PROVIDED DATA:

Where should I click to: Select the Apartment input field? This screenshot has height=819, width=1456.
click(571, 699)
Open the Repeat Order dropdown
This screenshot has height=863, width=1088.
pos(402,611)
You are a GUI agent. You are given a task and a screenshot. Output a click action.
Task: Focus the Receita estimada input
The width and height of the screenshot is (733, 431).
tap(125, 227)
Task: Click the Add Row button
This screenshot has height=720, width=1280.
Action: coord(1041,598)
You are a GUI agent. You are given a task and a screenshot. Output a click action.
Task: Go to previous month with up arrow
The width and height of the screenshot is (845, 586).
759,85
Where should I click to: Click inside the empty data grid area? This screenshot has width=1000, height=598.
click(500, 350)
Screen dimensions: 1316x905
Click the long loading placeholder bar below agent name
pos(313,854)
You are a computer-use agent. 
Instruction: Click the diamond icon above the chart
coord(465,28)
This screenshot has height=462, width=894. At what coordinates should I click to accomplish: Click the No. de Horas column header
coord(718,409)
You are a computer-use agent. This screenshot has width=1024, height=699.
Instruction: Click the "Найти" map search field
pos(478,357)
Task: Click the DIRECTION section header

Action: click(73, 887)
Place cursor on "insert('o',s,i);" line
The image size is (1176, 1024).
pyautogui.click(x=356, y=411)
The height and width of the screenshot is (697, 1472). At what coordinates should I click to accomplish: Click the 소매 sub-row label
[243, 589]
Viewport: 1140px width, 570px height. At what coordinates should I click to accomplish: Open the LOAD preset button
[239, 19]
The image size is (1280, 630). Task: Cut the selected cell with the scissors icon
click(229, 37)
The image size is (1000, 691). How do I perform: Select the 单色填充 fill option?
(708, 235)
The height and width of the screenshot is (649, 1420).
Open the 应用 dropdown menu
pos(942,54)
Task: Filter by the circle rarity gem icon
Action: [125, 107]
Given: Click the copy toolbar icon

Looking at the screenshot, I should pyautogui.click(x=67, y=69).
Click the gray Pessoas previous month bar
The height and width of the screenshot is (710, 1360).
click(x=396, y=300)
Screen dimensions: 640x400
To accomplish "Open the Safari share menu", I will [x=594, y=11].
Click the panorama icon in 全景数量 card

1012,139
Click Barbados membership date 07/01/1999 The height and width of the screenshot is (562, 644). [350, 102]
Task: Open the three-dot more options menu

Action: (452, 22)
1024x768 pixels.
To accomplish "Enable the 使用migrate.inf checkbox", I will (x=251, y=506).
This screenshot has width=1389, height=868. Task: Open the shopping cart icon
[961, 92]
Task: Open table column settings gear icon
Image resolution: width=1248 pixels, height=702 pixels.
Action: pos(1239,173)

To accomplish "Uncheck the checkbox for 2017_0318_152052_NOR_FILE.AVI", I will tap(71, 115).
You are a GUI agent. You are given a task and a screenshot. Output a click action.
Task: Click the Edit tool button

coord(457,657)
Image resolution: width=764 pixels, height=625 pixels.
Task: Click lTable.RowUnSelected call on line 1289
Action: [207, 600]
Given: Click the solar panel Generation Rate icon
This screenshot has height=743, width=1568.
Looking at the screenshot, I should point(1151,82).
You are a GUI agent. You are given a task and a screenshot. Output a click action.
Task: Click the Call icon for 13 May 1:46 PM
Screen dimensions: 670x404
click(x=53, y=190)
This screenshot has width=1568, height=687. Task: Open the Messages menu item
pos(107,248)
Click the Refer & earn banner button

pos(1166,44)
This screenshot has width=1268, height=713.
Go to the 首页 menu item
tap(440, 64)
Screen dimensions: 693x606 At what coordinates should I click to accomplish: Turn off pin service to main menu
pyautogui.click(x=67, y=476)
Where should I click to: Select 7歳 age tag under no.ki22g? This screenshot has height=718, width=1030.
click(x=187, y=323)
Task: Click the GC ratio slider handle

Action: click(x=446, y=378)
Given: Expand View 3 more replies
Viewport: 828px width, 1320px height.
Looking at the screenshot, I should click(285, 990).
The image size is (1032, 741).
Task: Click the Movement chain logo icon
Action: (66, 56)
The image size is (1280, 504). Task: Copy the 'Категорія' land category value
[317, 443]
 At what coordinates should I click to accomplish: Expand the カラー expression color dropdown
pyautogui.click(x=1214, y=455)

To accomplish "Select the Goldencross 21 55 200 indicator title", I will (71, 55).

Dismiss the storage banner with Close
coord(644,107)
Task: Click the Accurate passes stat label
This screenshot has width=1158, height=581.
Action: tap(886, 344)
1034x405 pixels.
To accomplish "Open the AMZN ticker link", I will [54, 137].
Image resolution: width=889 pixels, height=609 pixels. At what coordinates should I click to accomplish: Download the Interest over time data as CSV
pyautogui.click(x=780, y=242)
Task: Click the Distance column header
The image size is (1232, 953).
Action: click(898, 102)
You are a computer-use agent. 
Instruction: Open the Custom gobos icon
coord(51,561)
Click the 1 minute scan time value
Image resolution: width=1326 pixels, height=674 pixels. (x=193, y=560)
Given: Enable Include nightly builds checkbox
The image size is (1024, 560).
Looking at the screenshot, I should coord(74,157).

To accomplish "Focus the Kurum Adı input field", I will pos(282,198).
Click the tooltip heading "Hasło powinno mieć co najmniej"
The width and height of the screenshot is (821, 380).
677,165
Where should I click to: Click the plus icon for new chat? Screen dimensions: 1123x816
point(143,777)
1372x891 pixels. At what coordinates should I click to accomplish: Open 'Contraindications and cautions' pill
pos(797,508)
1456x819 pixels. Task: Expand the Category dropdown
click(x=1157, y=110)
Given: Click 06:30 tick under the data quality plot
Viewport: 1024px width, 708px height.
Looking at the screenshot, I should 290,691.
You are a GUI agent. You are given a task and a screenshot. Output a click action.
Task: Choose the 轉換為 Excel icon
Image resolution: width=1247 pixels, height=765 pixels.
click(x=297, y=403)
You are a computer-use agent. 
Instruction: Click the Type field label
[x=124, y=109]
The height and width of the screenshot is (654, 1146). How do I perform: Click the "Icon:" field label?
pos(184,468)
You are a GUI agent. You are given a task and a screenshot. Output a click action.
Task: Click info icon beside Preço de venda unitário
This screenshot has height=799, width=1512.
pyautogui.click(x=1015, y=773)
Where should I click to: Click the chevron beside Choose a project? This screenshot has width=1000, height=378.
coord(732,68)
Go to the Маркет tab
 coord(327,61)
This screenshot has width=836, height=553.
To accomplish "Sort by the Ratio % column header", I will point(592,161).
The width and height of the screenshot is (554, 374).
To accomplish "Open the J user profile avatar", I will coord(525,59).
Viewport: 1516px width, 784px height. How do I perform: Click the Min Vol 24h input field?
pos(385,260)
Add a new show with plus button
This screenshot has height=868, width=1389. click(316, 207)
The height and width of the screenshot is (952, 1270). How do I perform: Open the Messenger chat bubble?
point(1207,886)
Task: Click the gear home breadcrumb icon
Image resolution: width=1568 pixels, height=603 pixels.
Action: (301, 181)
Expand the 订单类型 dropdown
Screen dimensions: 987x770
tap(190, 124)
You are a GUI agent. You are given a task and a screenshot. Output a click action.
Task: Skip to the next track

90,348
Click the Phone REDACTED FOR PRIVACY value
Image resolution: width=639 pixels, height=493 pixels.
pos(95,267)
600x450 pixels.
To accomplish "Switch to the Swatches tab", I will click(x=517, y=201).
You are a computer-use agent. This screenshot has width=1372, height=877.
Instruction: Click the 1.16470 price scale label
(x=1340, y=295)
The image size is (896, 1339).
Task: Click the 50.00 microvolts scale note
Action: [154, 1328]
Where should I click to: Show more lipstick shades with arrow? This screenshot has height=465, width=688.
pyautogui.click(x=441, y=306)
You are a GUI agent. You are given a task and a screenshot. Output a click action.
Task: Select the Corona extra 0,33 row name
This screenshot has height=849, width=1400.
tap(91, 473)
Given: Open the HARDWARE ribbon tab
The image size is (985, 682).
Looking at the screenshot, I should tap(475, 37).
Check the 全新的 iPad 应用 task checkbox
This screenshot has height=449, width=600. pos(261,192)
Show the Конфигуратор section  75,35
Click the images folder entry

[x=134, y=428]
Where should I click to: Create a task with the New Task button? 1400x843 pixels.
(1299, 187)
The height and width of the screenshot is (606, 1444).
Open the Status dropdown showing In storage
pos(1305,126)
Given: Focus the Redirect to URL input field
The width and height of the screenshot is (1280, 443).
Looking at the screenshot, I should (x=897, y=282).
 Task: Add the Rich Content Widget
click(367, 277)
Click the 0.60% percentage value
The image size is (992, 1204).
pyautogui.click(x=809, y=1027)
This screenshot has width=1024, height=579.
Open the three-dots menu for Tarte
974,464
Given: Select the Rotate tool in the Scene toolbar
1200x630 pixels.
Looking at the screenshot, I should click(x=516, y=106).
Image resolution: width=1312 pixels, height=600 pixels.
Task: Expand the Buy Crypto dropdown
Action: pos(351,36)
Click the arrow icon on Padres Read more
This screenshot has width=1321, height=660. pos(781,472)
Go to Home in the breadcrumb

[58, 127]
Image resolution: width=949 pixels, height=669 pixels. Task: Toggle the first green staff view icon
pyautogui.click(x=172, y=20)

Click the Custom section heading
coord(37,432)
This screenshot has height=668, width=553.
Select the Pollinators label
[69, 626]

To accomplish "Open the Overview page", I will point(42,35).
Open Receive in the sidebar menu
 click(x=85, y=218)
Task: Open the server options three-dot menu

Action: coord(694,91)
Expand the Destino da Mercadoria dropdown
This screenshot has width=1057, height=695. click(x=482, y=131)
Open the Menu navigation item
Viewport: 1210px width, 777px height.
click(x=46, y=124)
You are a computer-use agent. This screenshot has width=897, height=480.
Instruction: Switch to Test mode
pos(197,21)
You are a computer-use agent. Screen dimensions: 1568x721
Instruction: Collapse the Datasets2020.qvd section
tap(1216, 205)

PROBLEM TO SOLVE: Copy out every line from the data above that has "Focus" in it.

ANSWER TO THIS PROBLEM:
Task: Focus the Receita estimada input
To accomplish "Focus the Kurum Adı input field", I will pos(282,198).
Given: Focus the Redirect to URL input field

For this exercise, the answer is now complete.